DATA LISTING =>
--------------------------------------------------

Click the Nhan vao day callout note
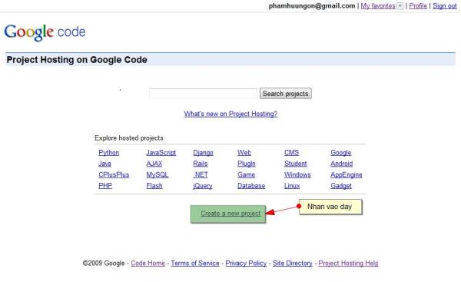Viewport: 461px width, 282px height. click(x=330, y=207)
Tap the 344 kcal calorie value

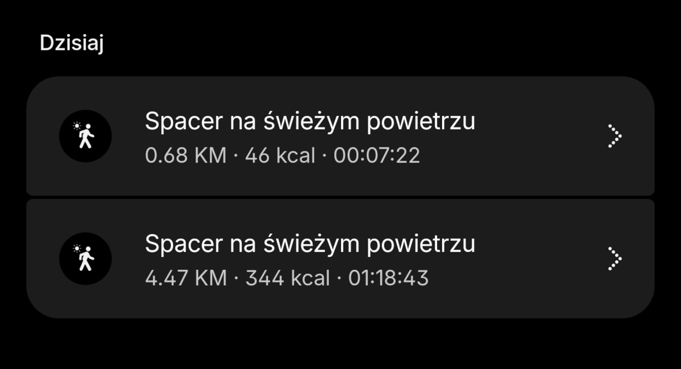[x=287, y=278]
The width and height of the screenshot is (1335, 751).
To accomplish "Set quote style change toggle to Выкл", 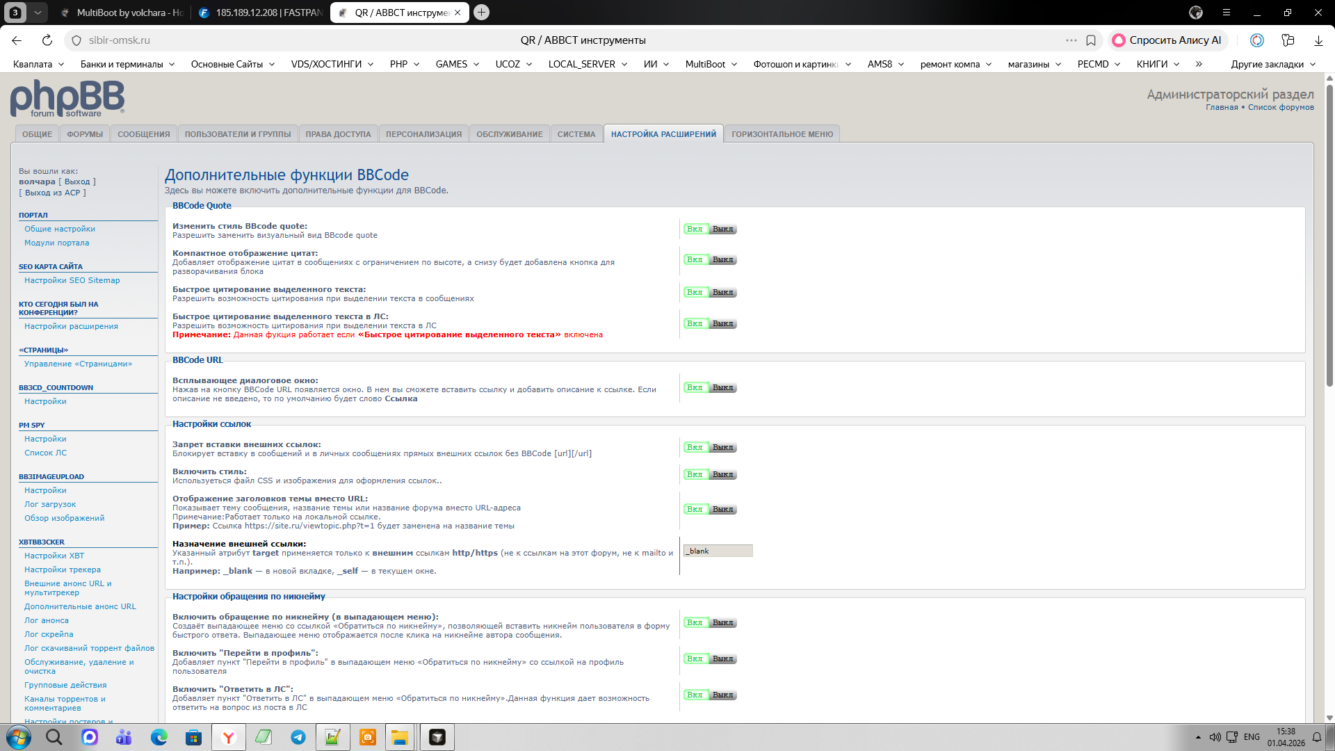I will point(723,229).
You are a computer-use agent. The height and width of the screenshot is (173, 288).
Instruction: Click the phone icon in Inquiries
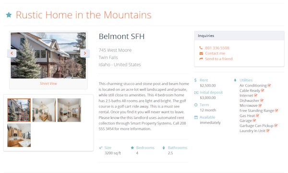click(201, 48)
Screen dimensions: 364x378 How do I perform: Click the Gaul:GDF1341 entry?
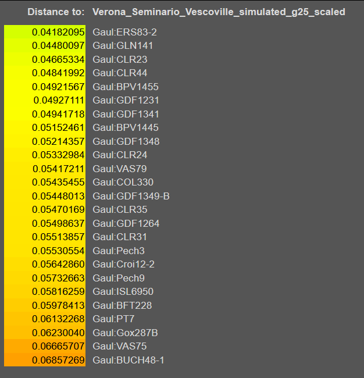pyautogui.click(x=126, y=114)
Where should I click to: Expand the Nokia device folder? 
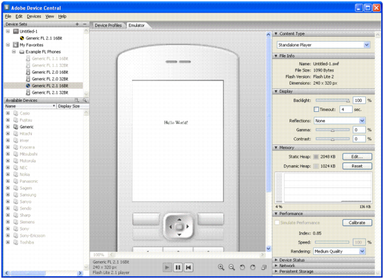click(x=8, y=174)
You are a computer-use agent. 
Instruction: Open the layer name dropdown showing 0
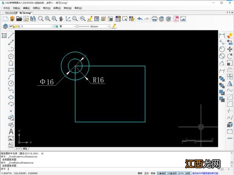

--------------------------------------------------

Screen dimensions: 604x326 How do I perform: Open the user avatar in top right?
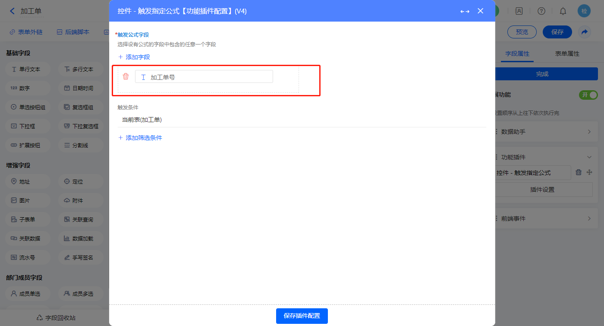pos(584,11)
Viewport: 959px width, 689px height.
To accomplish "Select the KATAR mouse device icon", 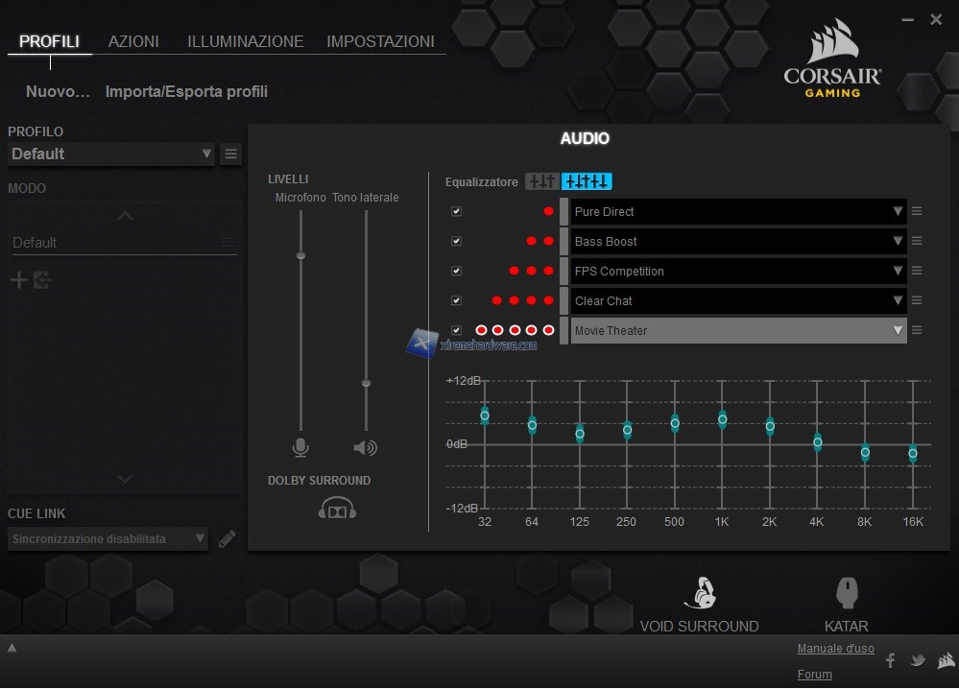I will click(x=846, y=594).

--------------------------------------------------

Report each line of the listing above that uses the word "computer".

You are a computer-use agent. The height and width of the screenshot is (173, 288).
You are a computer-use agent. 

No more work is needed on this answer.